## [TO BE DONE]
Reproduce every line of the data below, requests included, scaling each coordinate in the answers by 2.45 and rounding to the nearest whole number, with halves rounded up.

* Begin SUPPLIED INFORMATION *

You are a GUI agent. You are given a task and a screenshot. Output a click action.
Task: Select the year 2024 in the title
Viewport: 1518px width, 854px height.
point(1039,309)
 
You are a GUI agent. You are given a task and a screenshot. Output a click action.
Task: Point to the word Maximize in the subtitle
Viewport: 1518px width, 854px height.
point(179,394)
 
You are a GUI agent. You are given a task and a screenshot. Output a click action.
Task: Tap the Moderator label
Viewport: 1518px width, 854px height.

* End SUPPLIED INFORMATION *

## [THE COMPLETED TASK]
You are a GUI agent. You are given a task and a screenshot. Output a click action.
Task: Select the year 2024 in the title
Viewport: 1518px width, 854px height.
point(2546,757)
 
You are a GUI agent. You are given a task and a screenshot. Output a click action.
Task: Point to the word Maximize in the subtitle
Viewport: 1518px width, 854px height.
point(439,965)
 
You are a GUI agent. You are given a task and a screenshot. Output a click action.
Task: Tap the Moderator label
Viewport: 1518px width, 854px height.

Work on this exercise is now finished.